Insights Perspective


Freya Smith, Analyst

Friday 22 September 2023

Crest Advisory, in partnership with Birkbeck University and the Police Foundation, is conducting research into the nature of online fraud. The project to date has included a large-scale online survey, the findings of which will be published later this month, and a roundtable discussion at the Cambridge Economic Crime Symposium. The event was moderated by Dr Ellie Brown, Head of Strategy at Crest, and brought together a range of national experts with different views and experiences of online fraud including:

  • Dave Carter MBE (Global Head of Counter Fraud at the British Council)

  • Brendan Charnock (Senior Policy and Commissioning Manager, MOPAC)

  • Brian Dilley (Group Director of Economic Crime Prevention, Lloyds Banking Group until April 2023)

  • Ian Dyson (Retired Commissioner for the City of London Police)

  • Simon Miller (Director of Policy and Communication at Stop Scams UK)

  • Pauline Smith MBE (Director of Action Fraud, City of London Police),

  • Tim Stacey (Senior Policy Advisor, Which?).

We’re very grateful to all the participants for their insights and contributions. The summary below sets out some of the key challenges identified during the roundtable which will be reflected in the rest of our research.

Busting myths and understanding victims

What became clear from hearing panellists' first-hand experiences of the online fraud landscape, is that there are a number of myths and misconceptions about online fraud - in part due to the significant rate of under-reporting (non-reporting is currently at 86%). For example, there’s a mistaken view that fraud doesn’t have much impact beyond the financial impact - the survey we’ll soon be publishing suggests it does. Another common misconception is that elderly people are more likely to be victims of online fraud, but that isn’t backed up by research. Instead, our expert panel agreed that those under the age of 30 are emerging as a growing group of victims who need support, and our survey results will shed more light on this new trend.

The panellists said that unlike some other crimes anyone can become a victim of online fraud. There isn’t, for example, a ‘typical victim’ or a clear picture of the characteristics of victims and how these may relate to risk. Traditionally, crime would be committed by people living in local communities - that is unlikely to be the case with online fraud. There may also be individual factors, such as being stressed, tired or distracted that contribute to a person's vulnerability to online fraud.

The online world seems to have increased these touch points in vulnerability, with fraudsters taking advantage of people’s health and financial concerns during major national and international events. For example, during the COVID pandemic, there was a rise in vaccination fraud and work-from-home scams; the cost of living crisis led to online fraud centering on energy refunds, tax rebates and food vouchers; the war in Ukraine increased opportunities for charity fraud.

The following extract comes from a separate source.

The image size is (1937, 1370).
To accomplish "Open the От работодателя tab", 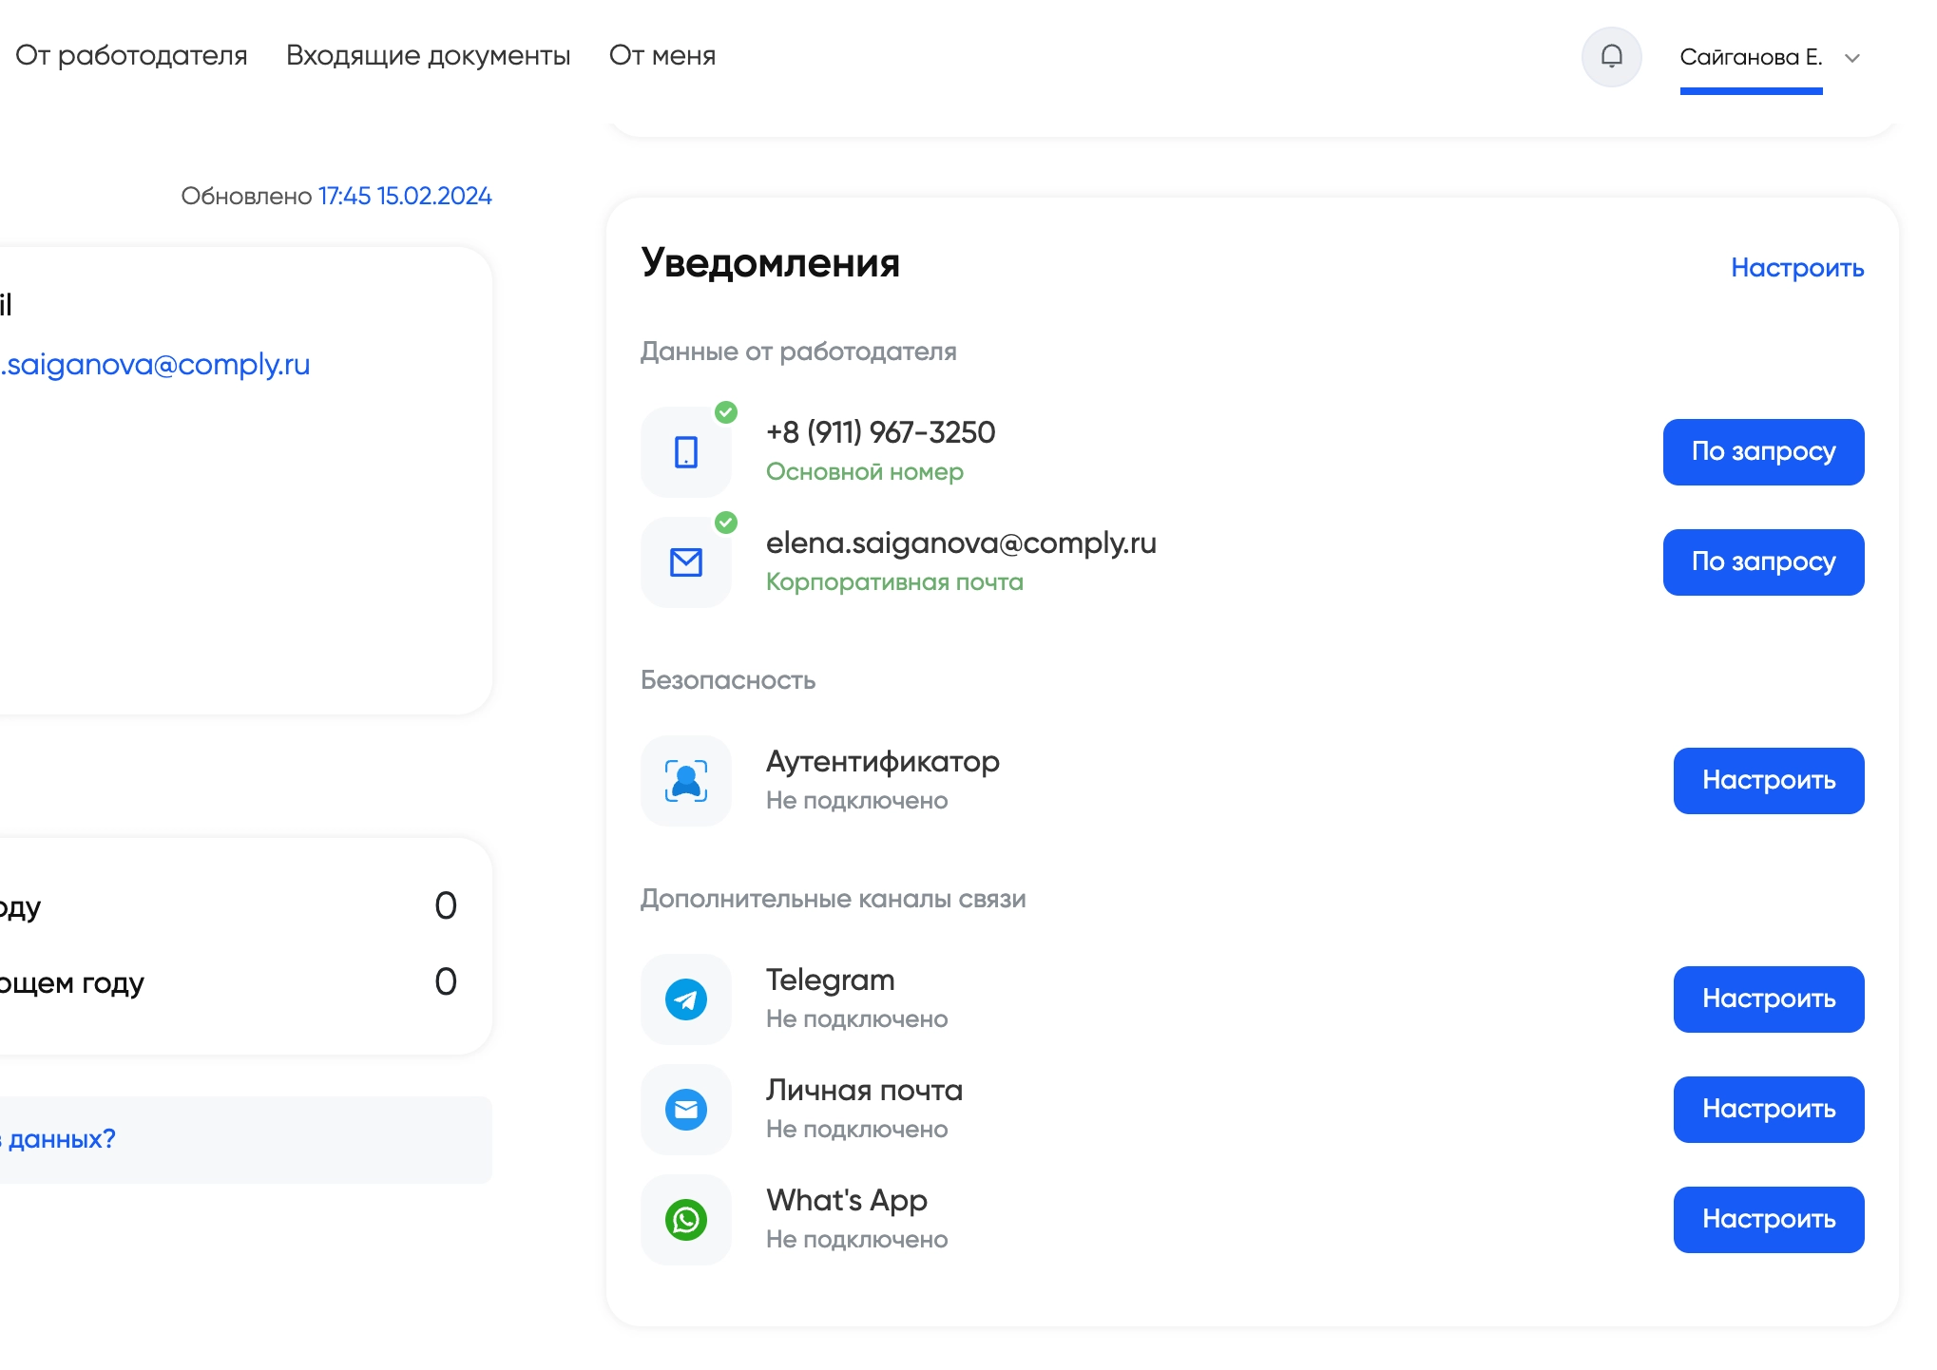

‘We are bombarded [...] it is challenging for us as individuals to understand that we are constantly at threat’ - panellist

The impact of online fraud

Another key theme was the unhelpful perception that online fraud is often a victimless or low-impact crime with only financial consequences. Panellists provided first-hand observations of the wide-ranging and long-lasting effects of online fraud, including where life savings had been stolen and cases of suicide. Our experts also discussed the impact of romance fraud, in which a person is duped into sending money to someone they wrongly believe has fallen in love with them. Those affected by romance fraud experience a ‘double victimisation’, where they have to contend with the theft of their money and the breakdown of a relationship with the offender, as well as fallouts with friends and family.

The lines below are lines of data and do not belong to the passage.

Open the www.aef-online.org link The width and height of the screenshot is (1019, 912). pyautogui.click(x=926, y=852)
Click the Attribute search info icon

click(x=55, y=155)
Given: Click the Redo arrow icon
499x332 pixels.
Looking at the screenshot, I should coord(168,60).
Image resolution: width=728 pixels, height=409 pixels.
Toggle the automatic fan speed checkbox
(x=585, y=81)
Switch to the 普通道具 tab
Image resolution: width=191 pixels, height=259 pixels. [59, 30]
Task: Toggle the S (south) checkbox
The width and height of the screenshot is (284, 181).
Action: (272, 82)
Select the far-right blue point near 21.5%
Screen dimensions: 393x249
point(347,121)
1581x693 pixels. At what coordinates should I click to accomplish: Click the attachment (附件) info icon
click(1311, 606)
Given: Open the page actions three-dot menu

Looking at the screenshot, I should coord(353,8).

‘You cannot underestimate the impact’- Panellist

Victims of fraud often suffer alone. Panellists said the high rates of under-reporting may partly be due to a strong victim-blaming discourse that exists around fraud. For example, victims are frequently described as having ‘lost money’, which, combined with messaging urging victims to ‘protect yourself online’, indirectly creates a narrative that the responsibility for what has happened is on their shoulders. That can lead to a sense of shame and embarrassment which deters online fraud victims from reporting and exacerbates the impact of the offence. Our survey results will delve deeper into such reasons for underreporting.

Supporting victims and preventing online fraud

Panellists discussed what could be done, going forward, to better support victims and prevent online fraud. The overwhelming consensus was that there needs to be greater partnership working to support victims and recognise that fraud is a hugely devastating crime. It was suggested, for example, that information could be shared with adult social care services to ensure a more coordinated, holistic response for vulnerable victims.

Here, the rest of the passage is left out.